= ASSIGNMENT =
I need the entries printed again word for word, without the images.

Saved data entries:
= = = = =
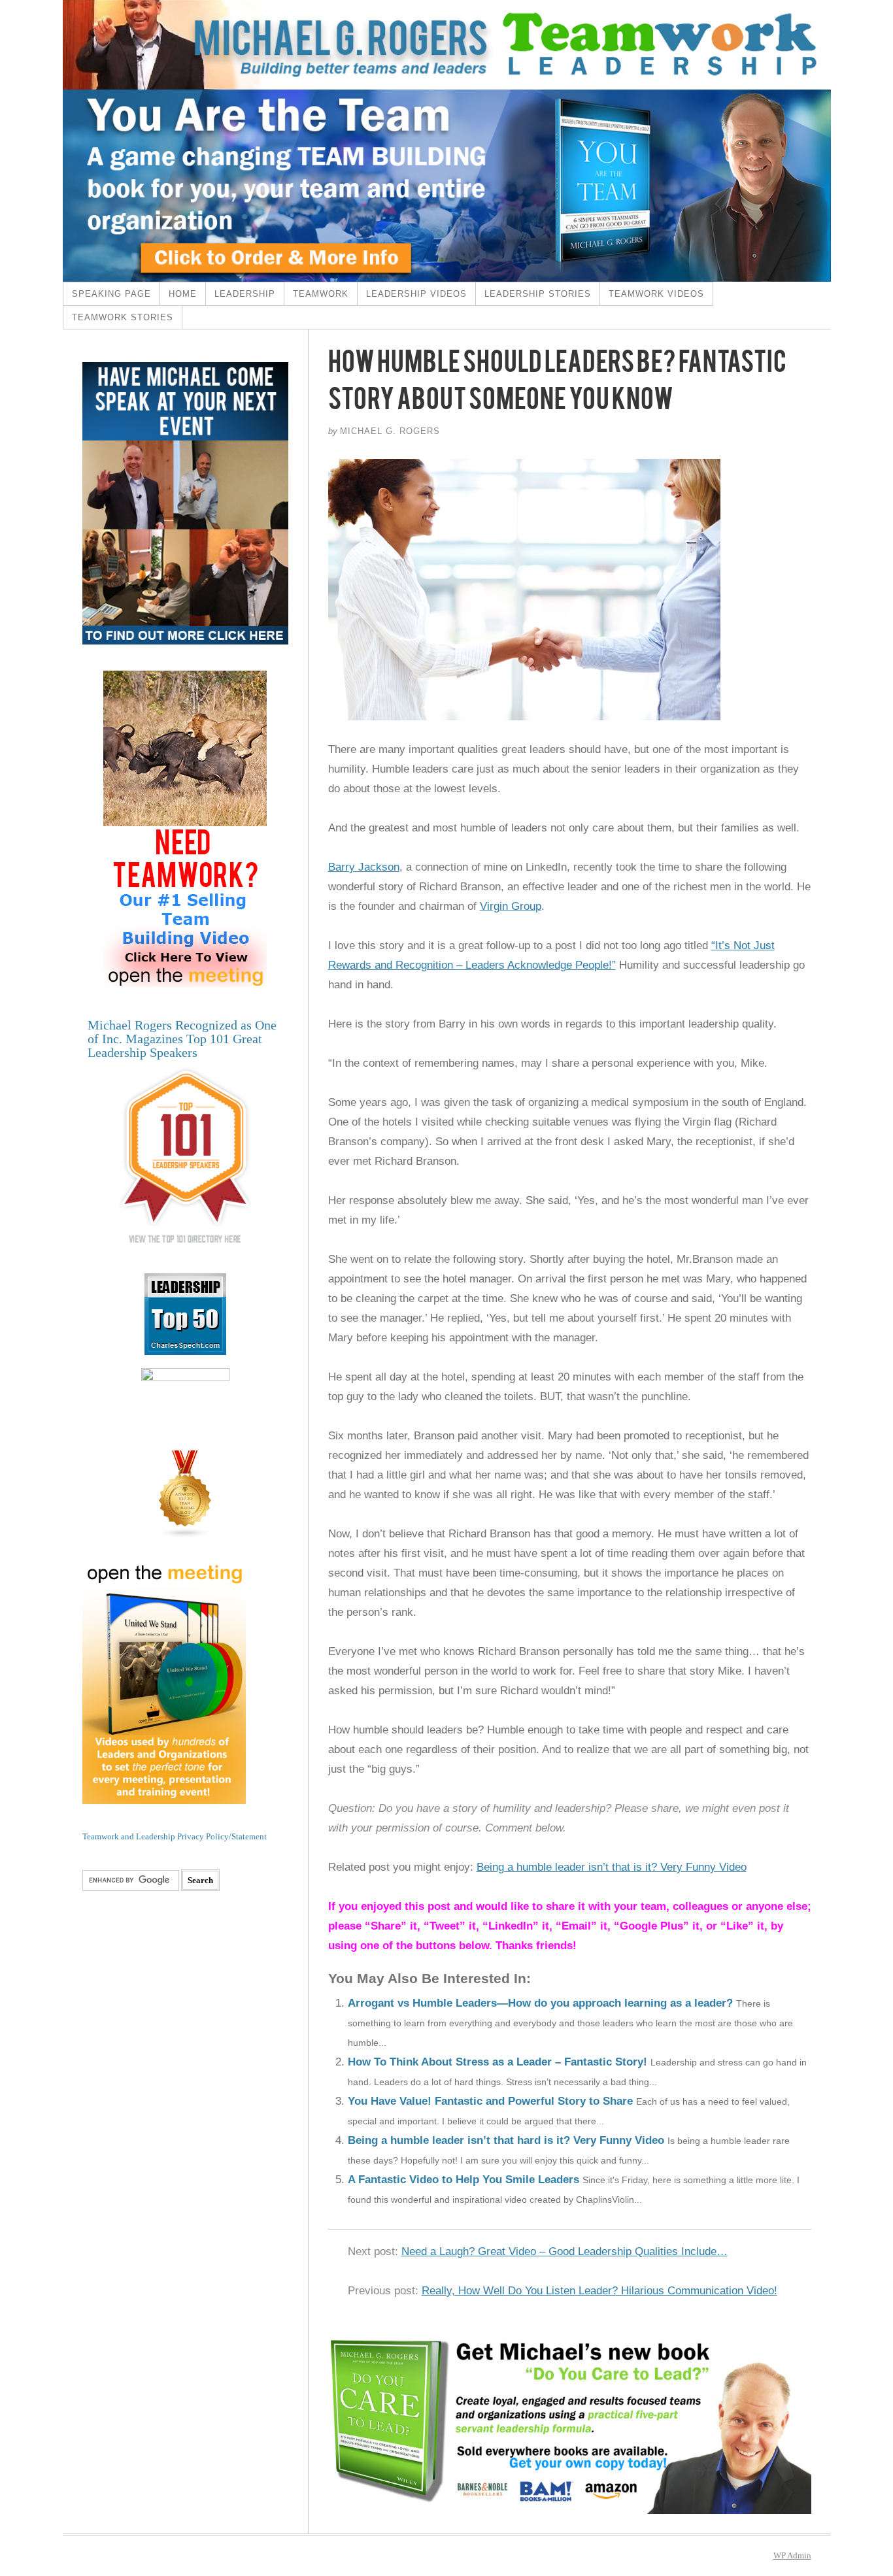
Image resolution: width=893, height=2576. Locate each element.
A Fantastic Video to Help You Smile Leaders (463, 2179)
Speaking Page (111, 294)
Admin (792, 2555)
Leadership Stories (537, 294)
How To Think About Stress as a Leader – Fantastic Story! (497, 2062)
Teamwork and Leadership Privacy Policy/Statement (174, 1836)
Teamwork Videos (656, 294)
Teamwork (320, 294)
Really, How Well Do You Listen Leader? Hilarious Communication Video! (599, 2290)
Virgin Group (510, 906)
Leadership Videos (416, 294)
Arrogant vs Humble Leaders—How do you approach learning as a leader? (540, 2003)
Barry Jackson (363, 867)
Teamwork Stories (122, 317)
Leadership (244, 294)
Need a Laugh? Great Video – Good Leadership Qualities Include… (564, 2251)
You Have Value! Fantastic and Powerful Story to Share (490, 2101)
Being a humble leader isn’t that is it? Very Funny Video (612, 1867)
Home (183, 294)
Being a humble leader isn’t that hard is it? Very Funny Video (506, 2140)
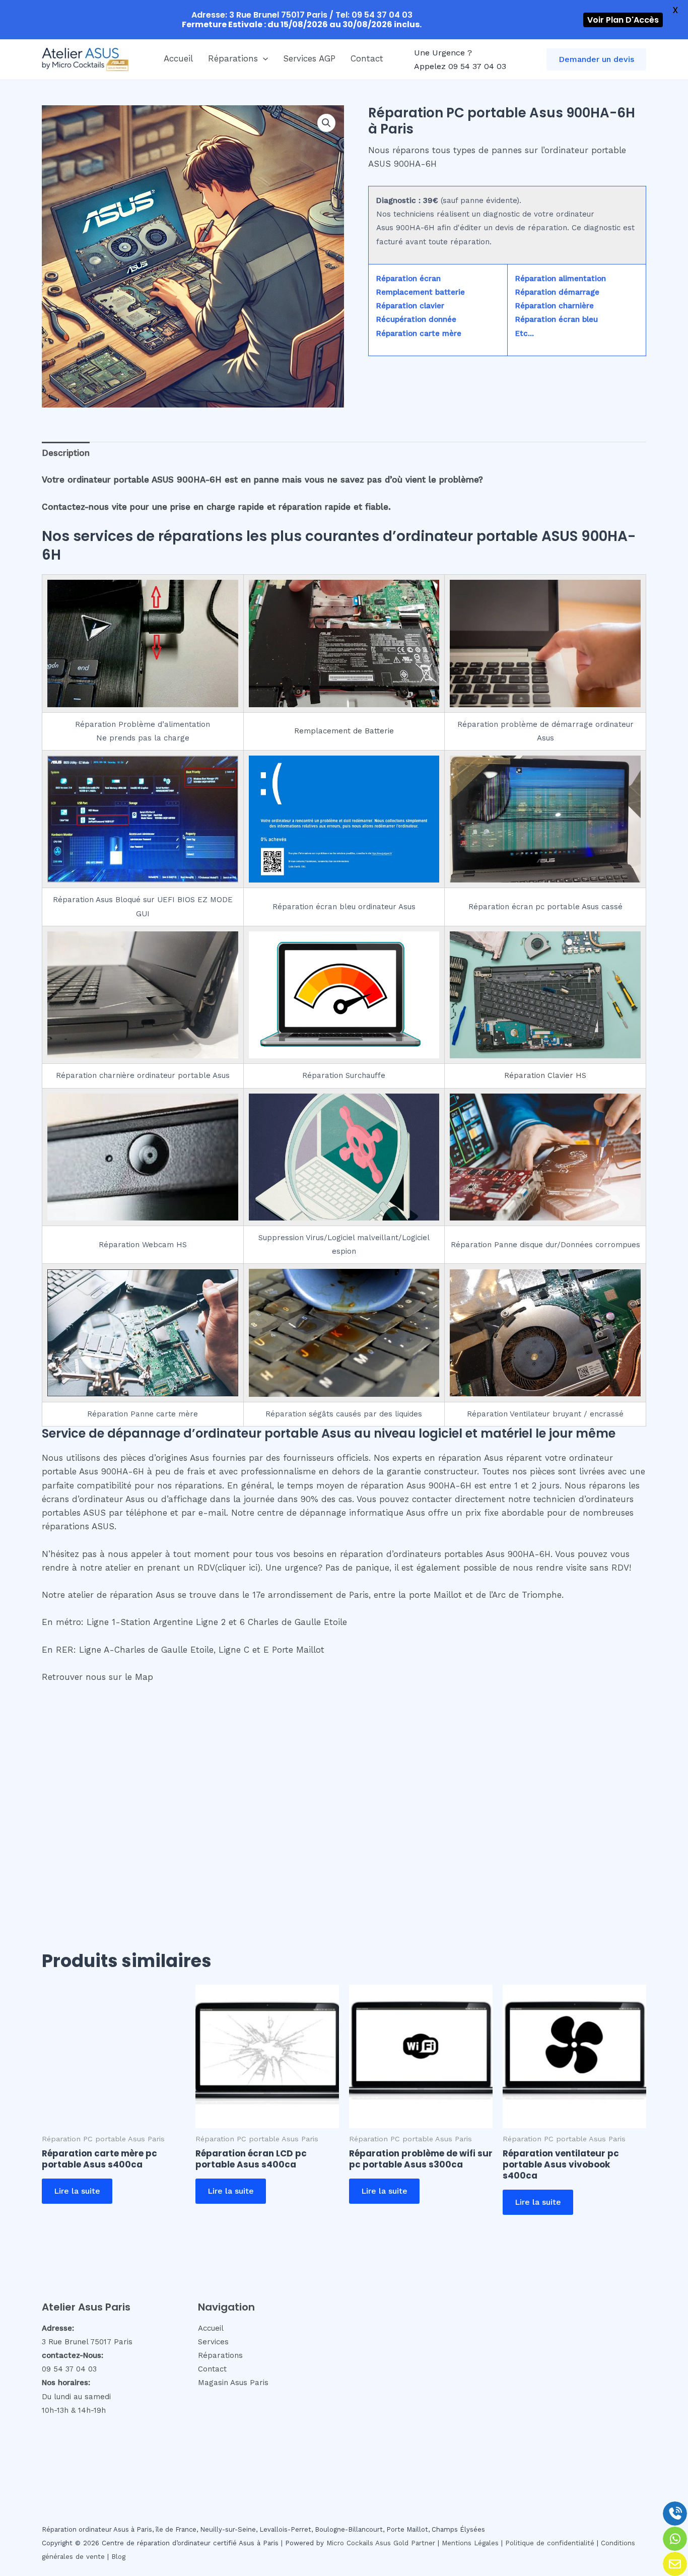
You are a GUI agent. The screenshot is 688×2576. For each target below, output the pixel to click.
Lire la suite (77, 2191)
= = = = =
= TASK RESULT =
Image resolution: width=893, height=2576. Locate each element.
A Fantastic Video to Help You Smile Leaders (463, 2179)
Speaking Page (111, 294)
Admin (792, 2555)
Leadership Stories (537, 294)
How To Think About Stress as a Leader – Fantastic Story! (497, 2062)
Teamwork and Leadership Privacy Policy/Statement (174, 1836)
Teamwork Videos (656, 294)
Teamwork (320, 294)
Really, How Well Do You Listen Leader? Hilarious Communication Video! (599, 2290)
Virgin Group (510, 906)
Leadership Videos (416, 294)
Arrogant vs Humble Leaders—How do you approach learning as a leader? (540, 2003)
Barry Jackson (363, 867)
Teamwork Stories (122, 317)
Leadership (244, 294)
Need a Laugh? Great Video – Good Leadership Qualities Include… (564, 2251)
You Have Value! Fantastic and Powerful Story to Share (490, 2101)
Being a humble leader isn’t that is it? Very Funny Video (612, 1867)
Home (183, 294)
Being a humble leader isn’t that hard is it? Very Funny Video (506, 2140)
You are a GUI agent. The screenshot is 688×2576. For each target below, output the pixel to click.
Lire la suite (77, 2191)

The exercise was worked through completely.